═══ Dataset records ═══

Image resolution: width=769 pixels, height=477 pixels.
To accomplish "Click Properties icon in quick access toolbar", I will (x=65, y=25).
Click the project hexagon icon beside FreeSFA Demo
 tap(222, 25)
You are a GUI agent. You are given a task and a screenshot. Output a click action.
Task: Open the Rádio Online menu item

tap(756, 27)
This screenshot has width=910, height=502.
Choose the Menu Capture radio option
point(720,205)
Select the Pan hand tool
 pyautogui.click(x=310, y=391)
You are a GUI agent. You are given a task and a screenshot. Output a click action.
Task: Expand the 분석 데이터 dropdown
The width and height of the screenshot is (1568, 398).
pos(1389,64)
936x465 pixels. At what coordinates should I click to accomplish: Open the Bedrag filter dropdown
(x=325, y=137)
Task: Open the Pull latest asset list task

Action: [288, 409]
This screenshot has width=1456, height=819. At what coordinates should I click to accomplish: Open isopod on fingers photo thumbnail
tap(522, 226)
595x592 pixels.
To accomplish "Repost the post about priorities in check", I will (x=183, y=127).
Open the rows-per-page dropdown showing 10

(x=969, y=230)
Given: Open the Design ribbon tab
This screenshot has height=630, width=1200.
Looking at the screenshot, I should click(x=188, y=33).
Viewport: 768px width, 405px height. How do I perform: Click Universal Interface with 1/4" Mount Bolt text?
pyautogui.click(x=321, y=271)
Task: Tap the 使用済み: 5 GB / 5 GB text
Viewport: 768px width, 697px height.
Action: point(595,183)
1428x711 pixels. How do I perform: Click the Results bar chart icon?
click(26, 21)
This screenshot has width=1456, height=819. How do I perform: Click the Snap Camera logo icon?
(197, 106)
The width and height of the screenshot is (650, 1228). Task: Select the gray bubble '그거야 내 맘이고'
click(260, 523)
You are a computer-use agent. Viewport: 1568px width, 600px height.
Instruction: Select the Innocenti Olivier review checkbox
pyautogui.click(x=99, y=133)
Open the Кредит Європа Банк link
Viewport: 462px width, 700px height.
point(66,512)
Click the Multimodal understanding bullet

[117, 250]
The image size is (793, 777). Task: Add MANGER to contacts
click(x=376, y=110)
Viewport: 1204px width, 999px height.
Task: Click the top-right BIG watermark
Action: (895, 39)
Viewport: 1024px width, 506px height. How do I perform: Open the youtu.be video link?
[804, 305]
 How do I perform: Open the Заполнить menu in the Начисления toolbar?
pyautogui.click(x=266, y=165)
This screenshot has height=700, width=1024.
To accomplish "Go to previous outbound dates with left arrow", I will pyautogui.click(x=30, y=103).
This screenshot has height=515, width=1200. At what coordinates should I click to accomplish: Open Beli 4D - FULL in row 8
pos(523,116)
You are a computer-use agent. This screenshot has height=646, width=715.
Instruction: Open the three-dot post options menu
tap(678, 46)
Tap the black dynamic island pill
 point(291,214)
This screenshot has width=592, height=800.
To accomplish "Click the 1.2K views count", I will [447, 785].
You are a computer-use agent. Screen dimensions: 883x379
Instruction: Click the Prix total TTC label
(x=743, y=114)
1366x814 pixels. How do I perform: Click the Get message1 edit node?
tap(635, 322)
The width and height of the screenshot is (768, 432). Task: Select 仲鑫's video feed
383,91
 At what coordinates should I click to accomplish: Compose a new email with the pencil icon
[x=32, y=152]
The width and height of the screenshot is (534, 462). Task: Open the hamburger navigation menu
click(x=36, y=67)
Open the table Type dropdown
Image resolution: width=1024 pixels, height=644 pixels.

═══

Nothing should be dropped. Retype each line above as it is.

Image resolution: width=769 pixels, height=477 pixels.
To accomplish "Click Properties icon in quick access toolbar", I will (x=65, y=25).
Click the project hexagon icon beside FreeSFA Demo
 tap(222, 25)
You are a GUI agent. You are given a task and a screenshot. Output a click action.
Task: Open the Rádio Online menu item

tap(756, 27)
This screenshot has width=910, height=502.
Choose the Menu Capture radio option
point(720,205)
Select the Pan hand tool
 pyautogui.click(x=310, y=391)
You are a GUI agent. You are given a task and a screenshot. Output a click action.
Task: Expand the 분석 데이터 dropdown
The width and height of the screenshot is (1568, 398).
pos(1389,64)
936x465 pixels. At what coordinates should I click to accomplish: Open the Bedrag filter dropdown
(x=325, y=137)
Task: Open the Pull latest asset list task

Action: [288, 409]
This screenshot has width=1456, height=819. At what coordinates should I click to accomplish: Open isopod on fingers photo thumbnail
tap(522, 226)
595x592 pixels.
To accomplish "Repost the post about priorities in check", I will (x=183, y=127).
Open the rows-per-page dropdown showing 10

(x=969, y=230)
Given: Open the Design ribbon tab
This screenshot has height=630, width=1200.
Looking at the screenshot, I should click(x=188, y=33).
Viewport: 768px width, 405px height. How do I perform: Click Universal Interface with 1/4" Mount Bolt text?
pyautogui.click(x=321, y=271)
Task: Tap the 使用済み: 5 GB / 5 GB text
Viewport: 768px width, 697px height.
Action: point(595,183)
1428x711 pixels. How do I perform: Click the Results bar chart icon?
click(26, 21)
This screenshot has width=1456, height=819. How do I perform: Click the Snap Camera logo icon?
(197, 106)
The width and height of the screenshot is (650, 1228). Task: Select the gray bubble '그거야 내 맘이고'
click(260, 523)
You are a computer-use agent. Viewport: 1568px width, 600px height.
Instruction: Select the Innocenti Olivier review checkbox
pyautogui.click(x=99, y=133)
Open the Кредит Європа Банк link
Viewport: 462px width, 700px height.
point(66,512)
Click the Multimodal understanding bullet

[117, 250]
The image size is (793, 777). Task: Add MANGER to contacts
click(x=376, y=110)
Viewport: 1204px width, 999px height.
Task: Click the top-right BIG watermark
Action: (895, 39)
Viewport: 1024px width, 506px height. How do I perform: Open the youtu.be video link?
[804, 305]
 How do I perform: Open the Заполнить menu in the Начисления toolbar?
pyautogui.click(x=266, y=165)
This screenshot has height=700, width=1024.
To accomplish "Go to previous outbound dates with left arrow", I will pyautogui.click(x=30, y=103).
This screenshot has height=515, width=1200. At what coordinates should I click to accomplish: Open Beli 4D - FULL in row 8
pos(523,116)
You are a computer-use agent. This screenshot has height=646, width=715.
Instruction: Open the three-dot post options menu
tap(678, 46)
Tap the black dynamic island pill
 point(291,214)
This screenshot has width=592, height=800.
To accomplish "Click the 1.2K views count", I will [447, 785].
You are a computer-use agent. Screen dimensions: 883x379
Instruction: Click the Prix total TTC label
(x=743, y=114)
1366x814 pixels. How do I perform: Click the Get message1 edit node?
tap(635, 322)
The width and height of the screenshot is (768, 432). Task: Select 仲鑫's video feed
383,91
 At what coordinates should I click to accomplish: Compose a new email with the pencil icon
[x=32, y=152]
The width and height of the screenshot is (534, 462). Task: Open the hamburger navigation menu
click(x=36, y=67)
Open the table Type dropdown
Image resolution: width=1024 pixels, height=644 pixels.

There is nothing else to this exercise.